- Born: February 6, 1846 Hunstville, Texas
- Died: June 15, 1928 (aged 82) Houston, Texas
- Burial place: Oakwood Cemetery, Huntsville, Texas, United States
- Occupations: Soldier, Lawman, Evangelist
- Allegiance: Confederate States of America
- Branch: Brown's Regiment, Texas Cavalry
- Service: 1863–1865 (2 years)
- Wars: American Civil War

= Austin McGary =

Austin McGary (February 6, 1846 - June 15, 1928) was an American Restoration Movement evangelist and publisher of a periodical entitled Firm Foundation, which was first published on September 1, 1884.

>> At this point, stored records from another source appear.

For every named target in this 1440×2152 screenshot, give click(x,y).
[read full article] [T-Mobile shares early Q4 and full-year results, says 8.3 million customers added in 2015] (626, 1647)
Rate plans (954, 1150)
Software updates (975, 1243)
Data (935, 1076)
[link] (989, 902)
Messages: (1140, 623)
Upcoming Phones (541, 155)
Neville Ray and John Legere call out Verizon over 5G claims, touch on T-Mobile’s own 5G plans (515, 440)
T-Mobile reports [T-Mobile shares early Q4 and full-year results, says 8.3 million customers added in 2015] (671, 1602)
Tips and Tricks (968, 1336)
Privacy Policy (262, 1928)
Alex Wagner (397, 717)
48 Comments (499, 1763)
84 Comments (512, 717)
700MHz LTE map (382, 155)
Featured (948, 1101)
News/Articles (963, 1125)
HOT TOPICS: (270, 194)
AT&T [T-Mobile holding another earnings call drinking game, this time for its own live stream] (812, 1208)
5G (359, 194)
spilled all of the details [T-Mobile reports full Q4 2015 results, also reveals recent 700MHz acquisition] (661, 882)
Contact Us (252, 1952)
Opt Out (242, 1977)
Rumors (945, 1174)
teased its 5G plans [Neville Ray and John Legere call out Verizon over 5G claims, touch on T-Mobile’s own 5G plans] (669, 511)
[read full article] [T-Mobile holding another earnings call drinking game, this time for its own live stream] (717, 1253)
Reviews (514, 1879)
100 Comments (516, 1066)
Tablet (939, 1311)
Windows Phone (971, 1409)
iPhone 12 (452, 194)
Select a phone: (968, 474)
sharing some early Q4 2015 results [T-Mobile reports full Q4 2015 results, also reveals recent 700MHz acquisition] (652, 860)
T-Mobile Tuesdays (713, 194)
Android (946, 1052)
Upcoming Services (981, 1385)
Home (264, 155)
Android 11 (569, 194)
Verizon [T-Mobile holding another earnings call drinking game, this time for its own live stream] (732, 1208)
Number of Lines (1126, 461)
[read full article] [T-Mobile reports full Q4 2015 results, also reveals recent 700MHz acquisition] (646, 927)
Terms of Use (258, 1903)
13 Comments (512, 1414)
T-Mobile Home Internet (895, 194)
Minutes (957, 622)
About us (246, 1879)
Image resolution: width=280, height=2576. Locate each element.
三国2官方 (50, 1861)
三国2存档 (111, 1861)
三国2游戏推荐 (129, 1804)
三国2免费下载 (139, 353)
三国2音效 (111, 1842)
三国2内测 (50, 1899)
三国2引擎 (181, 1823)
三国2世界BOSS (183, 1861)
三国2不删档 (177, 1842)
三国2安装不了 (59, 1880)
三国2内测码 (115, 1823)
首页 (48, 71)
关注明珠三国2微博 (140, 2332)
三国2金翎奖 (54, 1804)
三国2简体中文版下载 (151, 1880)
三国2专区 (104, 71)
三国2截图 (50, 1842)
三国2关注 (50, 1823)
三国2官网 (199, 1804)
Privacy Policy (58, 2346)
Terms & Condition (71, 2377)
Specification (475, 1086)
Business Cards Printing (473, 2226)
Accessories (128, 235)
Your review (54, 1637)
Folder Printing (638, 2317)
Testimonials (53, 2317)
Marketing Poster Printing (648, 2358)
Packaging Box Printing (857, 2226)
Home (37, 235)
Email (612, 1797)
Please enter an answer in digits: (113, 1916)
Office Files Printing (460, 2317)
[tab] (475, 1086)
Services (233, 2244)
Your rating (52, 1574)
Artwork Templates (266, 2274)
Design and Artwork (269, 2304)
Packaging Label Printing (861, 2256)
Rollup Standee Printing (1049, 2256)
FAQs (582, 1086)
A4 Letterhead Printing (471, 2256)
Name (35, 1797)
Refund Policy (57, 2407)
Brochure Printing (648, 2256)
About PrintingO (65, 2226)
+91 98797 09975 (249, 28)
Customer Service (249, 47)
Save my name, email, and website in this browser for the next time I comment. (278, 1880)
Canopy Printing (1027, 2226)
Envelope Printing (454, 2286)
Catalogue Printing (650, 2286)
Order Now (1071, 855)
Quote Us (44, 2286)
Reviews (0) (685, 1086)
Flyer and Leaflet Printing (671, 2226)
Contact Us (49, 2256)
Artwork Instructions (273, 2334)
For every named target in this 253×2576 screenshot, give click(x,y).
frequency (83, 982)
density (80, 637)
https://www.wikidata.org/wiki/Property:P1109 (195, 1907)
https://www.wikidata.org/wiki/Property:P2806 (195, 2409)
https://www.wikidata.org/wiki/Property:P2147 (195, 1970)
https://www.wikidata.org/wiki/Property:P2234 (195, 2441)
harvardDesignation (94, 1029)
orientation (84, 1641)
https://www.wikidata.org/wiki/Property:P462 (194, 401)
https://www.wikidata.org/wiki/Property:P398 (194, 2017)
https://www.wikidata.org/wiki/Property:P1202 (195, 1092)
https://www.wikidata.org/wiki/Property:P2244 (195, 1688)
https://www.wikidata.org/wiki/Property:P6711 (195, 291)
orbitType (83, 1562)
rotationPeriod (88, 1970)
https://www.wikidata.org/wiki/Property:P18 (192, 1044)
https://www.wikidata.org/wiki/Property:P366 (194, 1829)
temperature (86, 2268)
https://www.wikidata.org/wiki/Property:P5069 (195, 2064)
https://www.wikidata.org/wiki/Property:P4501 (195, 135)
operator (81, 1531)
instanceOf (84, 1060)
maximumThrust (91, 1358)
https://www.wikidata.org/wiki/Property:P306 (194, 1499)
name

Born in Huntsville, Texas, to Isaac and Elizabeth (Visier) McGary, McGary's father was said to have fought at the Battle of San Jacinto and to have guarded the recently captured Antonio López de Santa Anna. McGary's mother died while McGary was a child.

==Texas lawman==
Before becoming an evangelist, McGary was elected sheriff of Madison County, Texas, a post he held for two years before resigning to work for the state of Texas in transporting prisoners to penitentiaries. This work took place near the United States-Mexico border.

==Personal life==
McGary was married three times—to Narcissus Jenkins in 1866 (two children) until her death in 1872, Lucy Bettie Kittrell in 1875 (nine children) until her death in 1897, and finally to Lillian Otey.

==Evangelist, publisher, debater==
McGary became interested in religion and studied the Alexander Campbell - Robert Owen debate of 1829. He was said to have been educated in part by Church of Christ ministers including Benton, Thomas, and Basil Sweeney.

McGary was converted to the Churches of Christ and baptized by Harry Hamilton after hearing sermons by the latter in Madisonville, Texas. The baptism took place on December 24, 1881.

He began publication of the Firm Foundation in 1884, in his own words:

"to oppose everything in the work and worship of the church, for which there was not a command or an apostolic example or a necessary scriptural inference."

==Rebaptism controversy==

In debates with David Lipscomb, editor of the rival publication Gospel Advocate, McGary advanced positions regarding the relationship between baptism and salvation, some of which were already seminal in the formation of the group of Christian churches known as the Churches of Christ, others of which would become the basis for continuing disagreement among members of that body.

The substance of McGary's argument was based on the notion, generally accepted by members of the Churches of Christ, that the state of human salvation begins at the moment of that individual's baptism. McGary, however, further asserted that another condition of salvation lay in the believer's knowledge and acceptance of this idea (of baptism securing the remission of sins) at the moment of baptism, concluding that baptisms occurring outside of this condition were invalid, and did not bring about the salvation of those baptised in the absence of that state of belief. Lipscomb took the opposite position: that baptism for any scriptural reason qualified as scriptural baptism, independent of the candidate's full knowledge and acceptance of that concept. McGary's position was often dubbed "The Texas Heresy" by its detractors.

The extent of the re-baptism controversy and McGary's role in it are evident in various essays in David W. Fletcher's edited 432-page collection of essays Baptism and the remission of sins: A historical perspective published in 1990. By the late 1930s the McGary position came to dominate American Churches of Christ in all but Middle Tennessee (the area most under Lipscomb's continued influence), but the Lipscomb view has since become more popular in some elements of the fellowship nationally.

==Later life==

After resigning the editorship of the Firm Foundation in 1902, McGary lived in California and then in Oregon before returning to live in Texas.

Other later periodicals published by McGary included The Lookout and The Open Arena.